Adding that the G7’s exports continue to decline, Faber contrasted this with climbing developing world exports, resulting in rapidly growing reserves among emerging economies.  These reserves will be spent on scarce resources such as precious metals and other commodities.  Faber believes that oil demand among the emerging economies now exceeds that of the developed world.  China is increasingly absorbing the world’s resources to feed its growth.  It is positioning itself carefully as a global economic and political power, assiduously dominating shipping lanes, forging alliances with neighboring states, and investing heavily, so much so that Faber argues China has now got its own domestic credit bubble.  Faber sees parallel scenarios being played out in India, Southeast Asia and Latin America. The growing economic power of these nations will inevitably lead to further geopolitical tensions where the MENA region is a potential powder keg.
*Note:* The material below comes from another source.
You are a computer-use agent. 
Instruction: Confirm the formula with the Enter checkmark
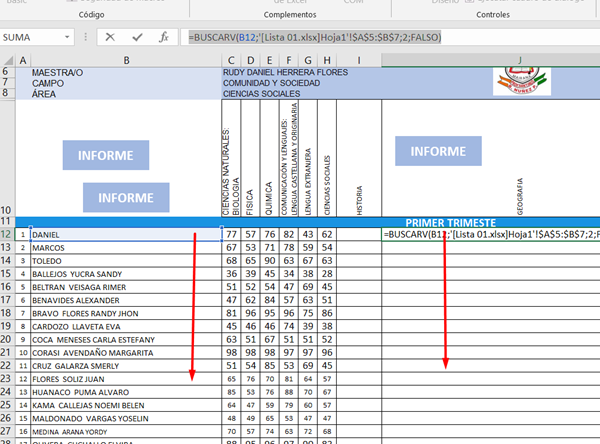pos(136,37)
So how should investors play this situation?  Faber states that diversification is key alongside low leverage.  His recommendations are as follows: cash and bonds are not hugely attractive, given negative real interest rates, but equity-like corporate bonds could form 25% of a portfolio.  Another 25% could be made up of stocks, especially in emerging markets, with a further 25% in precious metals (which tend to be severely underweighted in a typical pension fund).  Real estate in certain areas (such as Asia) could make up the remainder.  He added that US house prices are looking decidedly cheap.

Faber closed his speech by emphasizing that the crucial question over the next decade is not “where will my returns be highest?” but “where will I lose the least money?” In fact, he believes that losses of 50% should be considered as a relative success. He advised that an investment in remote farmland could pay off, as growing social tensions could make urban life intolerable. In his view the welfare state has evolved from the many helping the few to the few helping the many and that the inevitable crash, or “rebooting the computer,” will simply have to be endured. Whether this crisis occurs soon, as further credit expansion is voluntarily abandoned, or occurs later, as the currency system meets final and total catastrophe, Faber cannot predict.